> LISTED RECORDS:
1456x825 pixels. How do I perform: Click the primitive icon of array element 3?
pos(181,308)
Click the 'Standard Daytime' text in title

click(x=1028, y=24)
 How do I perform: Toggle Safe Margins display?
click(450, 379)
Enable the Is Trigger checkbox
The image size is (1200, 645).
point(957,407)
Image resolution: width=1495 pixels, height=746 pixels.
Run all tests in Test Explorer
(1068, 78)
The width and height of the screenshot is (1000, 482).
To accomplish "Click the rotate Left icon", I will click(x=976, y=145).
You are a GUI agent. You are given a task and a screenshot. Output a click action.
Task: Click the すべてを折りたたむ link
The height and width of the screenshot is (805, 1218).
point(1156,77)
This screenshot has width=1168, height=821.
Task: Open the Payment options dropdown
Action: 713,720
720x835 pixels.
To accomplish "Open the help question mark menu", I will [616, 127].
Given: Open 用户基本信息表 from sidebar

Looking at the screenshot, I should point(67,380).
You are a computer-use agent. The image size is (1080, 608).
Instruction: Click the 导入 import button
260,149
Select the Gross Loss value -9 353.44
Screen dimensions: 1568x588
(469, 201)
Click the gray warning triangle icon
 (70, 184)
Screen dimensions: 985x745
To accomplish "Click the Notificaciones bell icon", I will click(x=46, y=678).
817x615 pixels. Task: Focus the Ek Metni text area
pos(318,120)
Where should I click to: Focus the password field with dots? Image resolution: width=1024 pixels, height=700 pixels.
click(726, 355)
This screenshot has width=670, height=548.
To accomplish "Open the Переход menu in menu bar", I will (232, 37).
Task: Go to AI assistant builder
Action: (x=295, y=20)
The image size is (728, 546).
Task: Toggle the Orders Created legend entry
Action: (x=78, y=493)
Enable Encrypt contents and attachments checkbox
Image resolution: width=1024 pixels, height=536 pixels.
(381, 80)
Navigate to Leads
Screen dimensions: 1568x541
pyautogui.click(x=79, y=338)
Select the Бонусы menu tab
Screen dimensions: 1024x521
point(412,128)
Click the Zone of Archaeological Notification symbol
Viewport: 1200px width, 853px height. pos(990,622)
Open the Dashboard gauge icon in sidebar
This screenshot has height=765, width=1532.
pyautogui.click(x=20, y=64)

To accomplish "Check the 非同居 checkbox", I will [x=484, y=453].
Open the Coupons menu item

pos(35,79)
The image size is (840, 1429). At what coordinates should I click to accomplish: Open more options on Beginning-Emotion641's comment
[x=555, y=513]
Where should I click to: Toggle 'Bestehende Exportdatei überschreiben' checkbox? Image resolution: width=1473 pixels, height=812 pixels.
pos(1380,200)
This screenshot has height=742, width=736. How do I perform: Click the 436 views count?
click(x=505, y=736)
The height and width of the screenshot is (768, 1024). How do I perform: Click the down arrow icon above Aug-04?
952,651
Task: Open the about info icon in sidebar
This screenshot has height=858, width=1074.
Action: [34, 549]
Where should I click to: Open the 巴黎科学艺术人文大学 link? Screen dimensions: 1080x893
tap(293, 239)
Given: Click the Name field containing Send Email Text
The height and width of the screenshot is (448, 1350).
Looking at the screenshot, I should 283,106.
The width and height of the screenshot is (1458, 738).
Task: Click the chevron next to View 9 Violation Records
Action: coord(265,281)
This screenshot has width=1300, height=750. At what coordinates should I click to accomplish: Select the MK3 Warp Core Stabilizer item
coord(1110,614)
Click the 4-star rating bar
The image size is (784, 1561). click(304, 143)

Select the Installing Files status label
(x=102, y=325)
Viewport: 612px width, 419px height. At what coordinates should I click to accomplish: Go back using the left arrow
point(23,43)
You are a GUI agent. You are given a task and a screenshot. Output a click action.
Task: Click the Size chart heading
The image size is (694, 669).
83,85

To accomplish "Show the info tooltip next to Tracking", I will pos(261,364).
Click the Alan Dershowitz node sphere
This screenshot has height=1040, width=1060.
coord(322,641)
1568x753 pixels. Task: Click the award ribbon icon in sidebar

> WHAT YOU SHOULD DO:
From the material above, copy exactly the lines between the line holding "Run all tests in Test Explorer" and the line holding "Enable Encrypt contents", inclusive, and only those.

> COMPLETED EXERCISE:
Run all tests in Test Explorer
(1068, 78)
The width and height of the screenshot is (1000, 482).
To accomplish "Click the rotate Left icon", I will click(x=976, y=145).
You are a GUI agent. You are given a task and a screenshot. Output a click action.
Task: Click the すべてを折りたたむ link
The height and width of the screenshot is (805, 1218).
point(1156,77)
This screenshot has width=1168, height=821.
Task: Open the Payment options dropdown
Action: 713,720
720x835 pixels.
To accomplish "Open the help question mark menu", I will [616, 127].
Given: Open 用户基本信息表 from sidebar

Looking at the screenshot, I should point(67,380).
You are a computer-use agent. The image size is (1080, 608).
Instruction: Click the 导入 import button
260,149
Select the Gross Loss value -9 353.44
Screen dimensions: 1568x588
(469, 201)
Click the gray warning triangle icon
 (70, 184)
Screen dimensions: 985x745
To accomplish "Click the Notificaciones bell icon", I will click(x=46, y=678).
817x615 pixels. Task: Focus the Ek Metni text area
pos(318,120)
Where should I click to: Focus the password field with dots? Image resolution: width=1024 pixels, height=700 pixels.
click(726, 355)
This screenshot has width=670, height=548.
To accomplish "Open the Переход menu in menu bar", I will (232, 37).
Task: Go to AI assistant builder
Action: (x=295, y=20)
The image size is (728, 546).
Task: Toggle the Orders Created legend entry
Action: (x=78, y=493)
Enable Encrypt contents and attachments checkbox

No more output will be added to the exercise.